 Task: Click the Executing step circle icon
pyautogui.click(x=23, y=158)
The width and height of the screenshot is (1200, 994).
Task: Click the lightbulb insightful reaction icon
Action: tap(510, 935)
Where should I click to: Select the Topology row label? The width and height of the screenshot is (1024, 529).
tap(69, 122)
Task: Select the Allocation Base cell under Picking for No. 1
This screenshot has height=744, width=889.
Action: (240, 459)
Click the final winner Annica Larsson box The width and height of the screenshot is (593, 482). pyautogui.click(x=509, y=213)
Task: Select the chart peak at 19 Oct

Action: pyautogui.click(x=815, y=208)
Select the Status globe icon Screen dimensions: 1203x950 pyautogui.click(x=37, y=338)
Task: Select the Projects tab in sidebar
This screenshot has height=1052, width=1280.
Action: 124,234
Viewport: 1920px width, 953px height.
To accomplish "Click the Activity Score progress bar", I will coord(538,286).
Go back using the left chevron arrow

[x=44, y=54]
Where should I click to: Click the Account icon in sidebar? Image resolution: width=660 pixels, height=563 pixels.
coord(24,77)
---+---
| What to produce |
Repeat the data above starting at the line with "This screenshot has height=744, width=889." and ending at its last line, exactly, with no other lines.

| Solution for this exercise |
This screenshot has height=744, width=889.
Action: (240, 459)
Click the final winner Annica Larsson box The width and height of the screenshot is (593, 482). pyautogui.click(x=509, y=213)
Task: Select the chart peak at 19 Oct

Action: pyautogui.click(x=815, y=208)
Select the Status globe icon Screen dimensions: 1203x950 pyautogui.click(x=37, y=338)
Task: Select the Projects tab in sidebar
This screenshot has height=1052, width=1280.
Action: 124,234
Viewport: 1920px width, 953px height.
To accomplish "Click the Activity Score progress bar", I will coord(538,286).
Go back using the left chevron arrow

[x=44, y=54]
Where should I click to: Click the Account icon in sidebar? Image resolution: width=660 pixels, height=563 pixels.
coord(24,77)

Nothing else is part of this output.